(Document and screenshot pointing data)
------------------------------

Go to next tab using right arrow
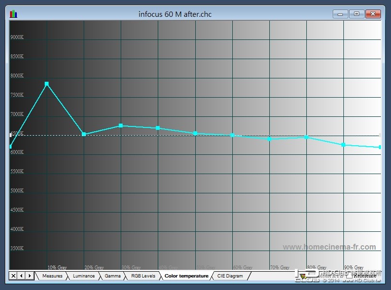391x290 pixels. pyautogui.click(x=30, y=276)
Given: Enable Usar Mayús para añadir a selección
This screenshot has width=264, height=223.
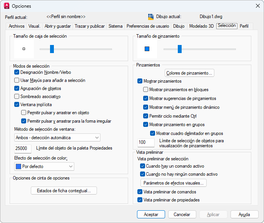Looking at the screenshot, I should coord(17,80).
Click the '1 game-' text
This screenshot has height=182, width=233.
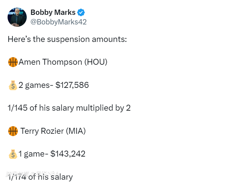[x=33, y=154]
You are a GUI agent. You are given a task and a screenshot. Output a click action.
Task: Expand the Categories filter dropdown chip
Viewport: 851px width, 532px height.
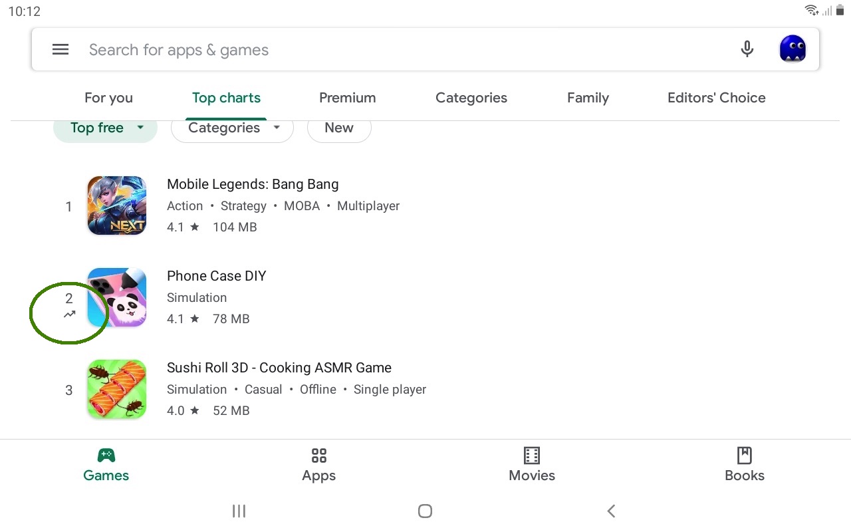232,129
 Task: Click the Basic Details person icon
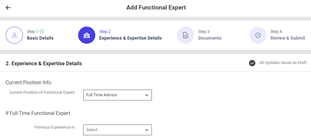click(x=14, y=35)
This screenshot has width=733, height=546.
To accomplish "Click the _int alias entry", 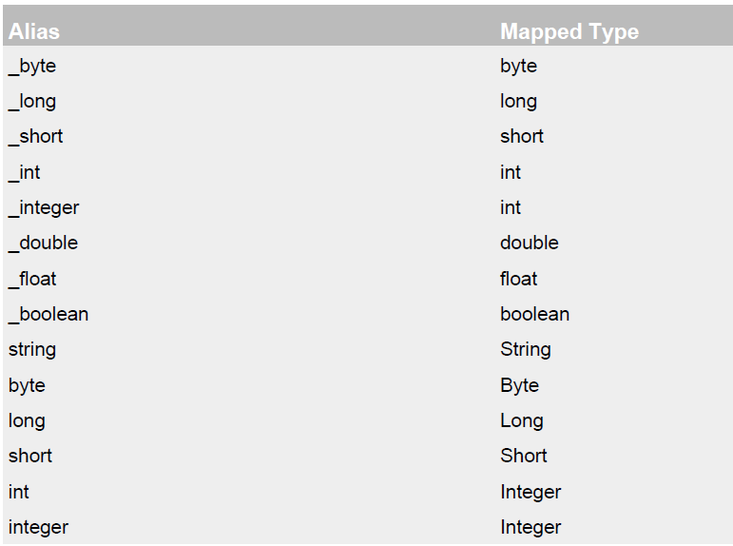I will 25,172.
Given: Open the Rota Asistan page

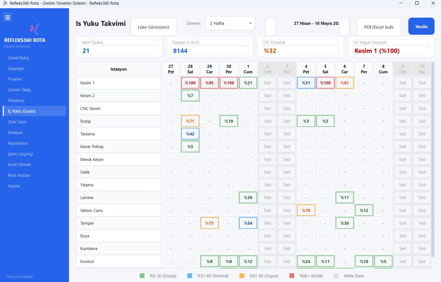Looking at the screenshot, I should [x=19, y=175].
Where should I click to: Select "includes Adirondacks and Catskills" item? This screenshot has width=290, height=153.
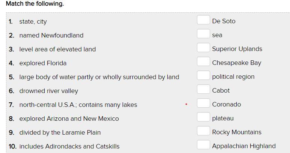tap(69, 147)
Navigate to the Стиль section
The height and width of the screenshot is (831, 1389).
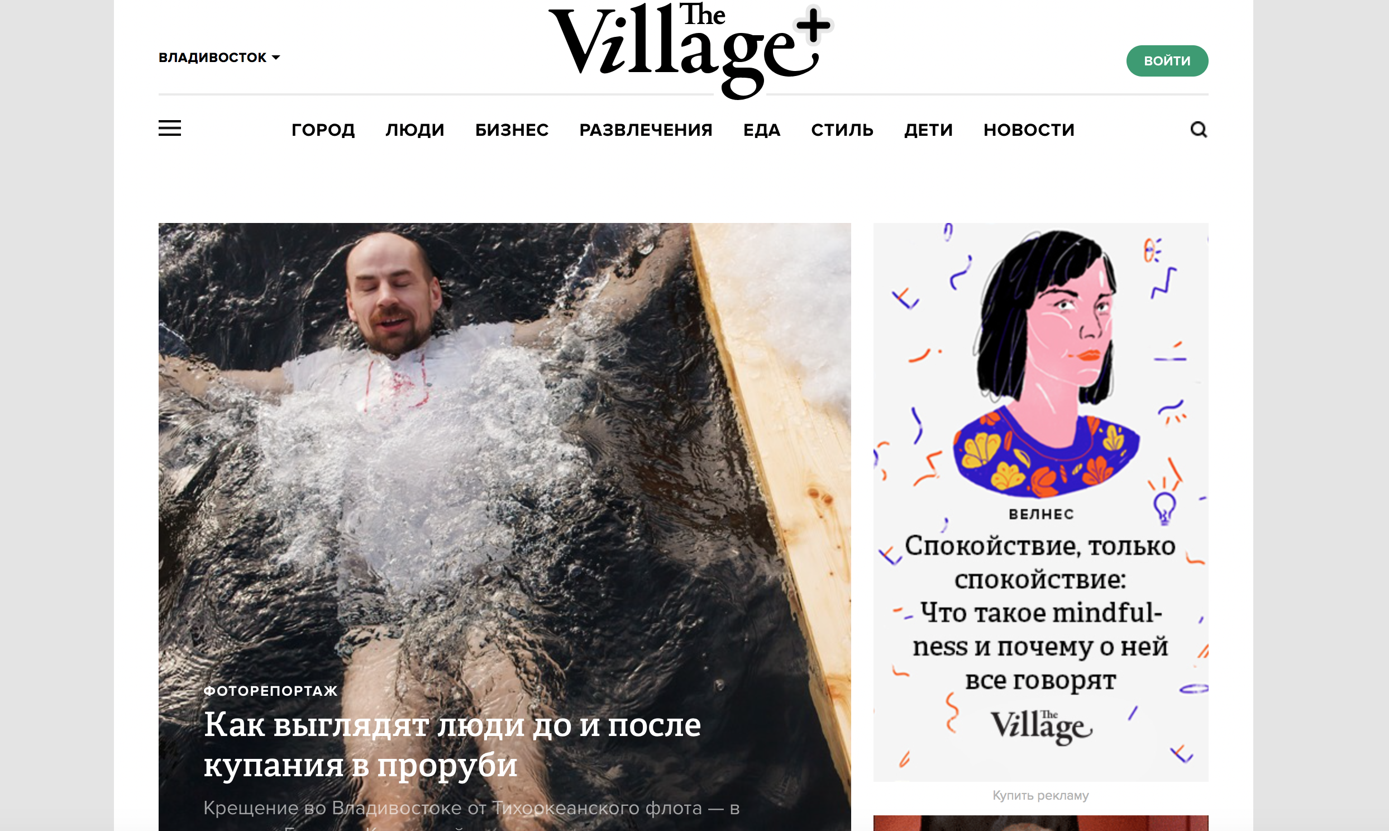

------------------------------

How many lines of the data above contain the string "This"? Give only the number.

4